== Exercise input
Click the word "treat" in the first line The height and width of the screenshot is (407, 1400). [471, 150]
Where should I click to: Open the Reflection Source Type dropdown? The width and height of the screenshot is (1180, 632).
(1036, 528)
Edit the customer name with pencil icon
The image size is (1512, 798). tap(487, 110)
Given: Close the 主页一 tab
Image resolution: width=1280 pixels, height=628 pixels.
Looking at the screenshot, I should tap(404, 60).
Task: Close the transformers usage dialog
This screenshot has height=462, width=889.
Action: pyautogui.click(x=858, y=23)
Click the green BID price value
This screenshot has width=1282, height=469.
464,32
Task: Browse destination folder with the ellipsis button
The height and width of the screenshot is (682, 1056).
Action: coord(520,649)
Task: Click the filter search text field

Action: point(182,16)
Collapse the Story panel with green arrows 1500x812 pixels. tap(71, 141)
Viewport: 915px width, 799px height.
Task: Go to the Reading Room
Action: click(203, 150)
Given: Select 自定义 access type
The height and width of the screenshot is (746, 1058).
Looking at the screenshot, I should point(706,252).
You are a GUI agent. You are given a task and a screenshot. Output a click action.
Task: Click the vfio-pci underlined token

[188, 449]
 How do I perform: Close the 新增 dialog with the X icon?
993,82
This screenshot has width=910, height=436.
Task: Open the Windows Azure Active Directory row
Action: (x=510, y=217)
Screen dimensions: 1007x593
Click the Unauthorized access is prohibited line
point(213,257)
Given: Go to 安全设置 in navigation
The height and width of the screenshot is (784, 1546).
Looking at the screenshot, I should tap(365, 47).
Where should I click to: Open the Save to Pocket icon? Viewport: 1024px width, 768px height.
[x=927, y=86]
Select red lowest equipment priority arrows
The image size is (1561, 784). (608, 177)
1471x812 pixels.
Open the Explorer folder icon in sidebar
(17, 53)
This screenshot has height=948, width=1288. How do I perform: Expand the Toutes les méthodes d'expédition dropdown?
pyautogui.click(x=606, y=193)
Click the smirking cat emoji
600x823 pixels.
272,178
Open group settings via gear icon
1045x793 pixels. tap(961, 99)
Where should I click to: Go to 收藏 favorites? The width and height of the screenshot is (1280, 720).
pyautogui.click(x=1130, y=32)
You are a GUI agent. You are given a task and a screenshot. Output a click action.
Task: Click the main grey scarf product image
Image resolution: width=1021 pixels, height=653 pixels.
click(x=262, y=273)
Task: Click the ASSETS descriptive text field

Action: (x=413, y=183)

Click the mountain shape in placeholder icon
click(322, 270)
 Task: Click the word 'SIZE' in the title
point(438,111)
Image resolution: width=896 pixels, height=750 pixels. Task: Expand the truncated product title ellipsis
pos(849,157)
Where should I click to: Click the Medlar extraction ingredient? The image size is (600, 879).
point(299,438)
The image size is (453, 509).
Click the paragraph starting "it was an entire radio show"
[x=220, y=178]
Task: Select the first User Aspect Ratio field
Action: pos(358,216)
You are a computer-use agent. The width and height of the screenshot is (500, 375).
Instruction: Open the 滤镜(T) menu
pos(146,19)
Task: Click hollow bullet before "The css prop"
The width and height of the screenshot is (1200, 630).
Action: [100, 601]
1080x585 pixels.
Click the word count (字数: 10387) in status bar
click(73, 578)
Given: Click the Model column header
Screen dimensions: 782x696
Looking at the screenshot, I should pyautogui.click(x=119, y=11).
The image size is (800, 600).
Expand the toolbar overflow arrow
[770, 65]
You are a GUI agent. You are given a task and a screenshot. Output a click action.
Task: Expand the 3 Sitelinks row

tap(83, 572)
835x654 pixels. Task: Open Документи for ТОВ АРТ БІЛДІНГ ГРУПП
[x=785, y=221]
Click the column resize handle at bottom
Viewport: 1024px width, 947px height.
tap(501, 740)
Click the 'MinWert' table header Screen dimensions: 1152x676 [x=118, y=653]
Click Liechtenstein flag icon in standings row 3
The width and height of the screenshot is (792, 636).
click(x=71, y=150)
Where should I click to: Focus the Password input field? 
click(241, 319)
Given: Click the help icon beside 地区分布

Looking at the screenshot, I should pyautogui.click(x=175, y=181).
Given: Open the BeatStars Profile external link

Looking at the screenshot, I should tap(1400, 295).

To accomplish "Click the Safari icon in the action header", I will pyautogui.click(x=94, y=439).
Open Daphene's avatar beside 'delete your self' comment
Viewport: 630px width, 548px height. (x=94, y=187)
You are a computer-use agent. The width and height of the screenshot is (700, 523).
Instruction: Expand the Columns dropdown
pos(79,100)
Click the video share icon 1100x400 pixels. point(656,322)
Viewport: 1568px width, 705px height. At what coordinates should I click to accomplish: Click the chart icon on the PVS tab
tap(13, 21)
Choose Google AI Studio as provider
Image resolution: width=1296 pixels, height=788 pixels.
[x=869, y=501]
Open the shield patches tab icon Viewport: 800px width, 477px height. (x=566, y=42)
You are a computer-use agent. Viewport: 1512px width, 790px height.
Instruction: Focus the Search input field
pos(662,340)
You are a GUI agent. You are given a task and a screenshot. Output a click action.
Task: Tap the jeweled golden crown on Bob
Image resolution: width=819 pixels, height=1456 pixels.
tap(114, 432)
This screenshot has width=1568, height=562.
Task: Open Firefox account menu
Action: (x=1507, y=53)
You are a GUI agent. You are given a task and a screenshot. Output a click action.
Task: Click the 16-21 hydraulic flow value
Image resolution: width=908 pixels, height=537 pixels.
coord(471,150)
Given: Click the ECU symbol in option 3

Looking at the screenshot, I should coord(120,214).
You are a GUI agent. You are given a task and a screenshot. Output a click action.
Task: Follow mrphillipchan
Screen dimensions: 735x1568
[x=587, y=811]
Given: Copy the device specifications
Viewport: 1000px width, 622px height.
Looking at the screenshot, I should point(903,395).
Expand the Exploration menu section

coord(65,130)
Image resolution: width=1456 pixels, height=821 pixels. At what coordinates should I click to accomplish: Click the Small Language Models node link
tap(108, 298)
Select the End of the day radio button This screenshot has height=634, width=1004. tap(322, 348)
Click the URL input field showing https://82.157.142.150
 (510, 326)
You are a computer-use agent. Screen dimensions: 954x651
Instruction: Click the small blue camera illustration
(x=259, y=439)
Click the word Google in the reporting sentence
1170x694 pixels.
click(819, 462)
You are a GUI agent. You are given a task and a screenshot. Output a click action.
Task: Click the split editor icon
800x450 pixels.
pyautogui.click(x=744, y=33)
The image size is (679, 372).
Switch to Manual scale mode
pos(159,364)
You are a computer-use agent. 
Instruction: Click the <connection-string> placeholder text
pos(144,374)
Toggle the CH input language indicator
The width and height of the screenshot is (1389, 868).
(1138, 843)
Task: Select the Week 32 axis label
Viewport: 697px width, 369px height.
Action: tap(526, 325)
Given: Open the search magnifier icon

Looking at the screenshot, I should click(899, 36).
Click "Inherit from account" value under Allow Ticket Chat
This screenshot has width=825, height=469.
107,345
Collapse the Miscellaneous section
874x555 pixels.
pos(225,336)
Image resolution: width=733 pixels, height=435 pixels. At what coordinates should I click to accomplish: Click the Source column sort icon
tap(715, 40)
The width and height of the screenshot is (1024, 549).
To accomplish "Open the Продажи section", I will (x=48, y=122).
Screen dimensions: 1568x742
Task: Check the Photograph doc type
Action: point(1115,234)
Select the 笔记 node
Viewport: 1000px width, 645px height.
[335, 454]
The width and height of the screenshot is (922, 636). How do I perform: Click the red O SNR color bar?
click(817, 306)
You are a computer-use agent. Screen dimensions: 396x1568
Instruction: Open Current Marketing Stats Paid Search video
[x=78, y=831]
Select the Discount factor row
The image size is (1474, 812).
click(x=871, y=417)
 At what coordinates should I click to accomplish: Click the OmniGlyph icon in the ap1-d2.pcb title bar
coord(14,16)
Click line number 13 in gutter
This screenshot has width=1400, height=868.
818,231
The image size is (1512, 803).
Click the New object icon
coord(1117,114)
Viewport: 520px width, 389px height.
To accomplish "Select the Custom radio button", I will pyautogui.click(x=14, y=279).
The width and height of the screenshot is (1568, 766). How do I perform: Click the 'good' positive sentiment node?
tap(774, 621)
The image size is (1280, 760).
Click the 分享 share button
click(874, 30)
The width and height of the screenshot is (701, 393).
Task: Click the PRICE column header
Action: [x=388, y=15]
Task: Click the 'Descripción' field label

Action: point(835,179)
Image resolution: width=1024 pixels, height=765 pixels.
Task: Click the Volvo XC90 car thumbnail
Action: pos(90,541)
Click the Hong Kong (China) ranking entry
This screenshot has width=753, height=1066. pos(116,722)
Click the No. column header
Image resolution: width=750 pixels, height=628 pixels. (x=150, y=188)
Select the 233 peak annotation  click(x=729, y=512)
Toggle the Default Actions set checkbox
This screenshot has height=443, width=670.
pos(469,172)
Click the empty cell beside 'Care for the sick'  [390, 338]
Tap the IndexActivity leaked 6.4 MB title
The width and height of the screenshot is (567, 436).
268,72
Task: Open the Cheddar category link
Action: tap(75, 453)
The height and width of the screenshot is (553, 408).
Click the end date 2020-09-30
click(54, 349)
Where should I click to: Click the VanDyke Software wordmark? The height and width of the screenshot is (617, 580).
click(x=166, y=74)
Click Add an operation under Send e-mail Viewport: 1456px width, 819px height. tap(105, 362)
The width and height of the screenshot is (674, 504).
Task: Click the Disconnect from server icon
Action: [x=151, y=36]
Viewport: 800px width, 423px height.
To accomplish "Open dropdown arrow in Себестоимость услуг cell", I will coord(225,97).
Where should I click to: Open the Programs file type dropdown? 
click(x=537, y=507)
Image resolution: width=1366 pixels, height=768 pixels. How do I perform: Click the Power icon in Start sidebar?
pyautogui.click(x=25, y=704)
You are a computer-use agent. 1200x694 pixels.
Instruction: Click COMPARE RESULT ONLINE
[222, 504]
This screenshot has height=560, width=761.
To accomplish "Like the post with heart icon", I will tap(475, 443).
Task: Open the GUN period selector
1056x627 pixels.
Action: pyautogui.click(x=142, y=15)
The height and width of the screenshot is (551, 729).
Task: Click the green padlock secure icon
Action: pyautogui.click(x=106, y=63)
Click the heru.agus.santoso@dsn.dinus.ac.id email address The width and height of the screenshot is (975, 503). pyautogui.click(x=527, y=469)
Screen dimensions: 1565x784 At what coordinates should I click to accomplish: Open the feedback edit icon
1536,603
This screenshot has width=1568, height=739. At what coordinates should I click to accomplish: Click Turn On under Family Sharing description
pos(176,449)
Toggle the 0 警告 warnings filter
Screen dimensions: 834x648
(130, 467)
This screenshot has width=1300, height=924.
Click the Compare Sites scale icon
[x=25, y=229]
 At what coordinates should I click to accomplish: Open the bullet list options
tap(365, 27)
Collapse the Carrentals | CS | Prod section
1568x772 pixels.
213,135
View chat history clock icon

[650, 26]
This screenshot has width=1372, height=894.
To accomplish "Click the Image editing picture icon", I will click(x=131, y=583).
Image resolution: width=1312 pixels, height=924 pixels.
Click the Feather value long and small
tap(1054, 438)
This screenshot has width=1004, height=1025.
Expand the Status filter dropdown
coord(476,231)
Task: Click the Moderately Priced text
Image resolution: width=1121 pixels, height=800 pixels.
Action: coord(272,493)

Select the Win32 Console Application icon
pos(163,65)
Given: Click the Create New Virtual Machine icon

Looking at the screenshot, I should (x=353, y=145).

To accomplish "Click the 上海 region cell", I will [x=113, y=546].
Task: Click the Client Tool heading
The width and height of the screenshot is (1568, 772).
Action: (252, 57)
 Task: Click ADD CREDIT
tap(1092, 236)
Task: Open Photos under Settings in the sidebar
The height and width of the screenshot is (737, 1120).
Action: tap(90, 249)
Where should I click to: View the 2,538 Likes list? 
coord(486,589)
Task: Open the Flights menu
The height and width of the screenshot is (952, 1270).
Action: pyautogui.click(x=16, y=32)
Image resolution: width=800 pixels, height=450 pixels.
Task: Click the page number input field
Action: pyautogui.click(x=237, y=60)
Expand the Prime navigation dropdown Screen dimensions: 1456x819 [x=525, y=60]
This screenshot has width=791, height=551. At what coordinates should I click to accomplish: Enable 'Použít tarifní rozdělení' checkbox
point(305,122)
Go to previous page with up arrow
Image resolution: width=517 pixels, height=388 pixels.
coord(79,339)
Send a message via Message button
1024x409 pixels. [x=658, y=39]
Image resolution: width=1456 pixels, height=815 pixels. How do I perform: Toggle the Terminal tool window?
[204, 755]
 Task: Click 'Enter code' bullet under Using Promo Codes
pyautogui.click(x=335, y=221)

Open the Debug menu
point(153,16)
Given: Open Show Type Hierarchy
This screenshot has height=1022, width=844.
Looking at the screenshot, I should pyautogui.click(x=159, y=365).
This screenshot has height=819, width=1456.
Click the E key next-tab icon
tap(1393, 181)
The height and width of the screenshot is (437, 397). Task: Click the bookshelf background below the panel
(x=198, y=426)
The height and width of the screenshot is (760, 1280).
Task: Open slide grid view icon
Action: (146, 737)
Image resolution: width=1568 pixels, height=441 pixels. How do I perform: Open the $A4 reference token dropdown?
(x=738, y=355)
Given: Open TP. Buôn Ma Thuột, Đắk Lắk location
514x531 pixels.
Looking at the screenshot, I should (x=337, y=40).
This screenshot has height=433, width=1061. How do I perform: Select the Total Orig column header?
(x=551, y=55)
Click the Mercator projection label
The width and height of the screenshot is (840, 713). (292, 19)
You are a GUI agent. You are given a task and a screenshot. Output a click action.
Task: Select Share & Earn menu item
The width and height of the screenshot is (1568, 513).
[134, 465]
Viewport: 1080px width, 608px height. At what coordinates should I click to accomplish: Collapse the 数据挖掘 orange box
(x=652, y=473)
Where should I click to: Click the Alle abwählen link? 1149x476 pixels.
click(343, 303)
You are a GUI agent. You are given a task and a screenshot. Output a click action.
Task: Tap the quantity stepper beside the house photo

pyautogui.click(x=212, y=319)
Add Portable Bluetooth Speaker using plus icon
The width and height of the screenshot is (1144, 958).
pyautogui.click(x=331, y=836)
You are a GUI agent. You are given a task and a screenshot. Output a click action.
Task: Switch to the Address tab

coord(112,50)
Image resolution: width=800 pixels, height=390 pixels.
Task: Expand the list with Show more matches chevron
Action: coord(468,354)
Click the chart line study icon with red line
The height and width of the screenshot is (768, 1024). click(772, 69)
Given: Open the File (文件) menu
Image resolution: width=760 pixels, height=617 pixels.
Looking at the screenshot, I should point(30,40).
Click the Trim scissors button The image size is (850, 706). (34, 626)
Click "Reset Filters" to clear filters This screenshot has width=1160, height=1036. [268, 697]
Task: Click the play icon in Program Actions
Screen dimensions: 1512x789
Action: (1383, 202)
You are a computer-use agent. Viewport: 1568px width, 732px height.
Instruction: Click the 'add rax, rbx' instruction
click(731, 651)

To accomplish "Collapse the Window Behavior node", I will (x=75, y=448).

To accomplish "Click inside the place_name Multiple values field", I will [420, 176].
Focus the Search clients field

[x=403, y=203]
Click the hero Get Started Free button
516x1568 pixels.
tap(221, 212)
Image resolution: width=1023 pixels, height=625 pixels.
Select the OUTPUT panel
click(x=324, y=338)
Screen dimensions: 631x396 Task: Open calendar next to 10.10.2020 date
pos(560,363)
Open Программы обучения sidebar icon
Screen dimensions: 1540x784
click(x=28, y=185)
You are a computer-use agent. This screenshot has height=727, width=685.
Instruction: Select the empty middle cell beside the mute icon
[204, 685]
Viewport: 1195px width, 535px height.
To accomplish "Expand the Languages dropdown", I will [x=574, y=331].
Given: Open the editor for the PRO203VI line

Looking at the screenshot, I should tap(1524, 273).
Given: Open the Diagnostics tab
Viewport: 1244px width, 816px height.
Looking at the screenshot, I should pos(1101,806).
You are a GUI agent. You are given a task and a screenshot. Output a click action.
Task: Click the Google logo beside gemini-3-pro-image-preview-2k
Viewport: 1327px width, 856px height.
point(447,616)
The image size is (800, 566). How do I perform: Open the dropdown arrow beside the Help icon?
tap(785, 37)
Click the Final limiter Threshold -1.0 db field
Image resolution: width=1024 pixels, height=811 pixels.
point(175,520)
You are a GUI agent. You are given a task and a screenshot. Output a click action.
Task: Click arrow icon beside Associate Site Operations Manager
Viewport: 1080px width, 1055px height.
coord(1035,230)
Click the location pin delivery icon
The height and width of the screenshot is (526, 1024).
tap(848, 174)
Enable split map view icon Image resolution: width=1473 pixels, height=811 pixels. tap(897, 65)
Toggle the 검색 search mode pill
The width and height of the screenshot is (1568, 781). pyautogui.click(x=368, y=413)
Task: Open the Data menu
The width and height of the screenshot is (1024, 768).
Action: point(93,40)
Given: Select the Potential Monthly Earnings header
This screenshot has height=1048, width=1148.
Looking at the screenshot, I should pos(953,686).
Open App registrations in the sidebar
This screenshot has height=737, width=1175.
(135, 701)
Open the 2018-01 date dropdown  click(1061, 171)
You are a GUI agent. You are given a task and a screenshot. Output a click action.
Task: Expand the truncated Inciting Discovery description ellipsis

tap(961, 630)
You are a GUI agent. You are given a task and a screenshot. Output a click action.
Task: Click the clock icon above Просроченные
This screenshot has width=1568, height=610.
====
### [Aim of the exercise]
Verbatim output is expected for the lines from the start of the data to the line in which "Given: Go to 安全设置 in navigation" appears, both included.

### [Answer area]
Click the word "treat" in the first line The height and width of the screenshot is (407, 1400). [471, 150]
Where should I click to: Open the Reflection Source Type dropdown? The width and height of the screenshot is (1180, 632).
(1036, 528)
Edit the customer name with pencil icon
The image size is (1512, 798). tap(487, 110)
Given: Close the 主页一 tab
Image resolution: width=1280 pixels, height=628 pixels.
Looking at the screenshot, I should tap(404, 60).
Task: Close the transformers usage dialog
This screenshot has height=462, width=889.
Action: pyautogui.click(x=858, y=23)
Click the green BID price value
This screenshot has width=1282, height=469.
464,32
Task: Browse destination folder with the ellipsis button
The height and width of the screenshot is (682, 1056).
Action: coord(520,649)
Task: Click the filter search text field

Action: point(182,16)
Collapse the Story panel with green arrows 1500x812 pixels. tap(71, 141)
Viewport: 915px width, 799px height.
Task: Go to the Reading Room
Action: click(203, 150)
Given: Select 自定义 access type
The height and width of the screenshot is (746, 1058).
Looking at the screenshot, I should point(706,252).
You are a GUI agent. You are given a task and a screenshot. Output a click action.
Task: Click the vfio-pci underlined token

[188, 449]
 How do I perform: Close the 新增 dialog with the X icon?
993,82
This screenshot has width=910, height=436.
Task: Open the Windows Azure Active Directory row
Action: (x=510, y=217)
Screen dimensions: 1007x593
Click the Unauthorized access is prohibited line
point(213,257)
Given: Go to 安全设置 in navigation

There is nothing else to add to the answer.